> _Given records_
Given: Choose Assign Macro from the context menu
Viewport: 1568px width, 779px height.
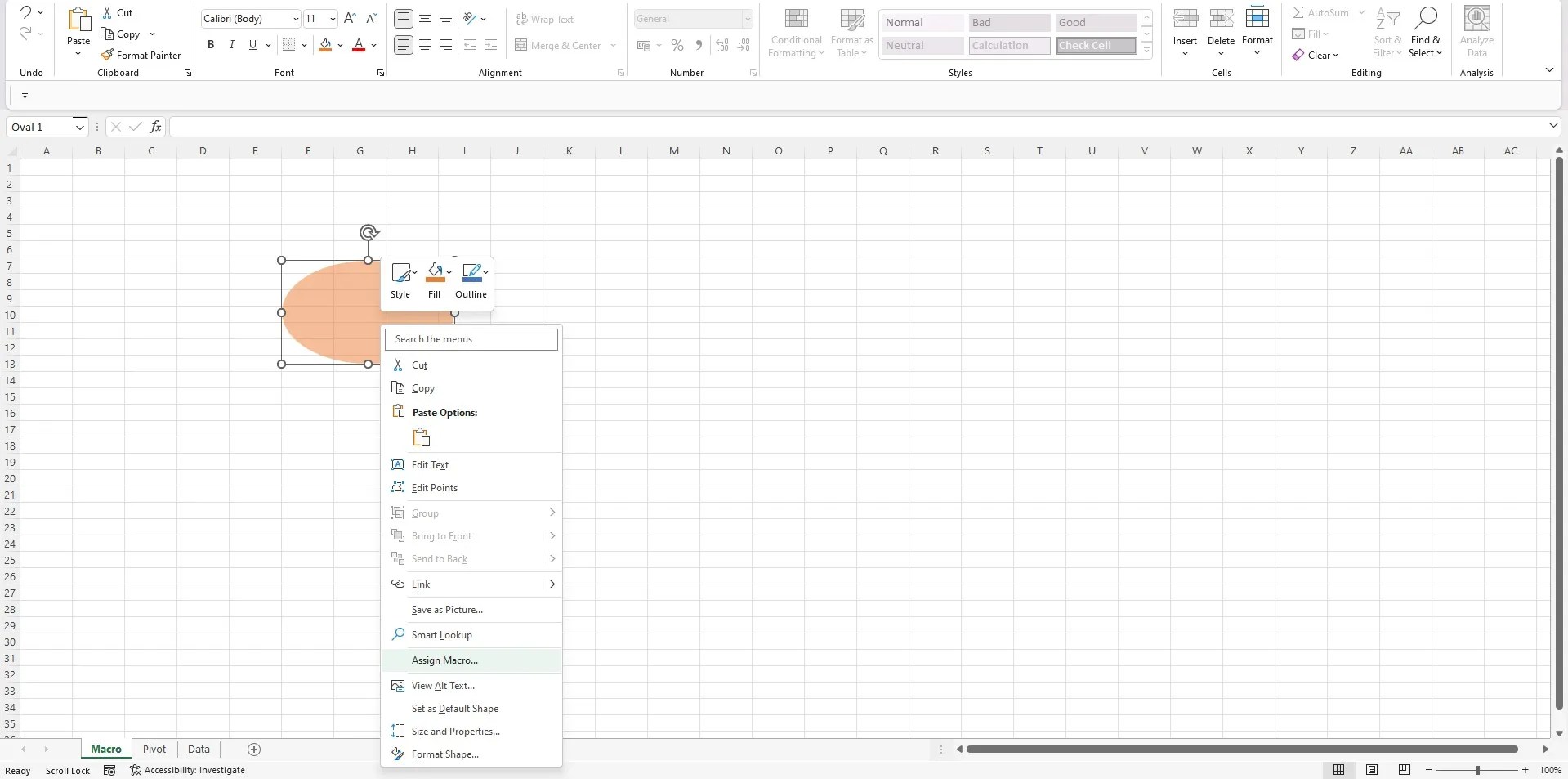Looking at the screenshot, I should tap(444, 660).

---

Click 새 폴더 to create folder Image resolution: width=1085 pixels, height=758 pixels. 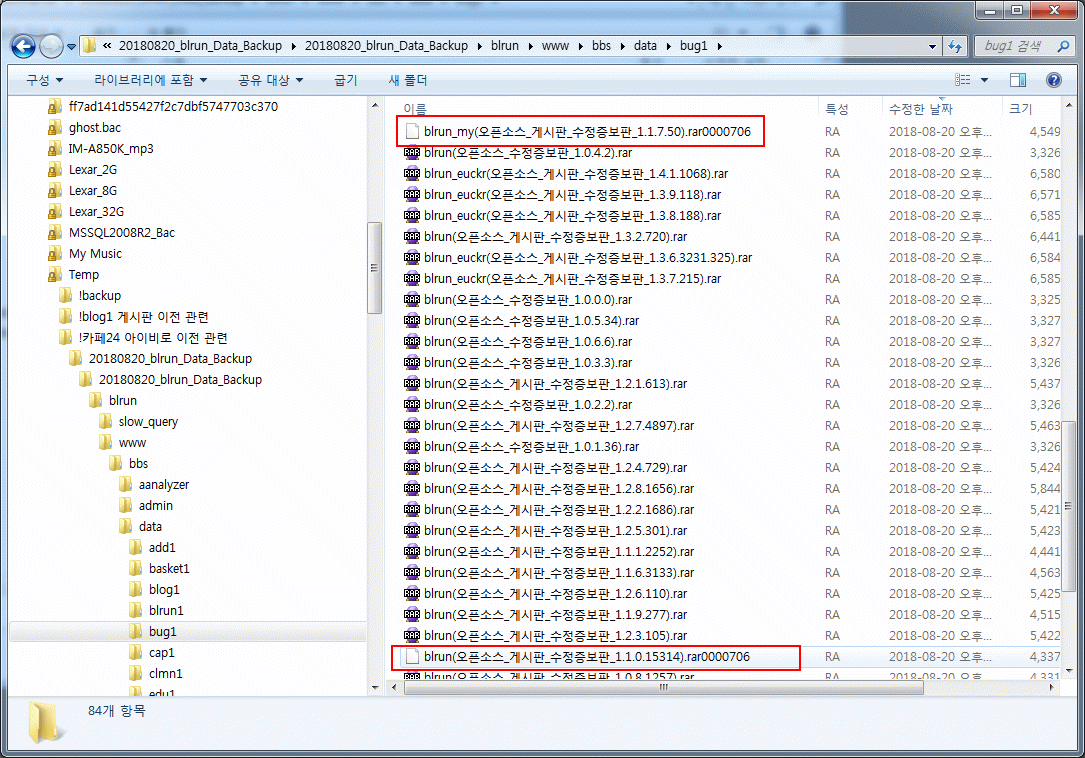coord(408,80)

* * *

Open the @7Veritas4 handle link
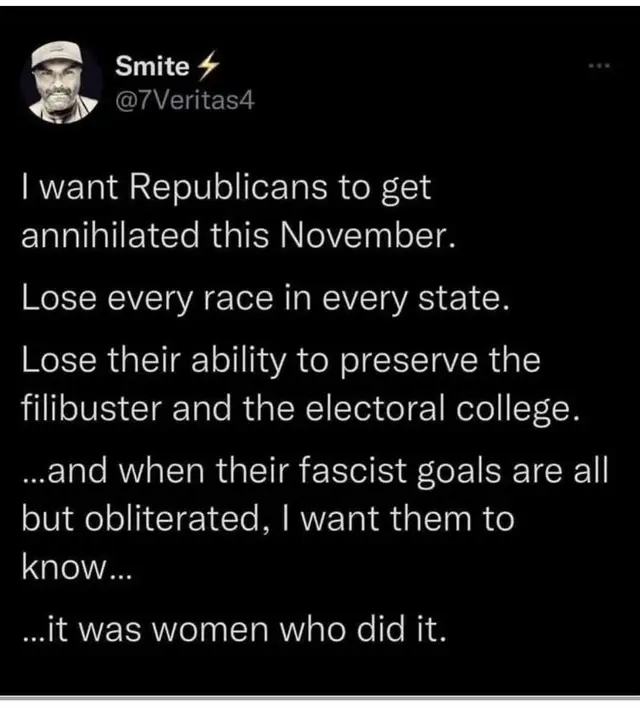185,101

> _Work required_
Starting with the line containing "Given: Choose Assign" and continuing through the line containing "Looking at the", lay out those entries as a two-column CSV headed "prompt" and "response", with one row per entry: put each entry's text and its answer in quoted fields, and replace line breaks with spaces. Leave the pictures out.

> _Exercise output_
prompt,response
"Given: Choose Assign Macro from the context menu Viewport: 1568px width, 779px height.","Looking at the screenshot, I should tap(444, 660)."